**Listing**
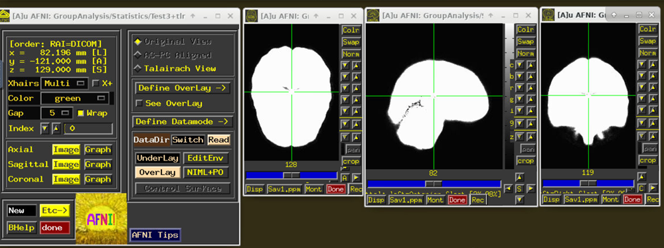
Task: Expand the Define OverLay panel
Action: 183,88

--

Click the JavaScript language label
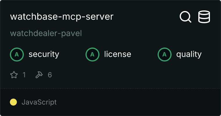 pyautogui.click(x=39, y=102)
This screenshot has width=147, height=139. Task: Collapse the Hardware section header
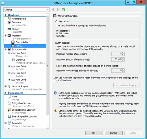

**Challenge**
Copy the records starting with the line that contains "Click the JavaScript language label" and going on through the line that contains "This screenshot has", renaming "Hardware" to "Storage" and changing nothing else. Leave the pictures out.

**Finished answer**
Click the JavaScript language label
 pyautogui.click(x=39, y=102)
This screenshot has width=147, height=139. Task: Collapse the Storage section header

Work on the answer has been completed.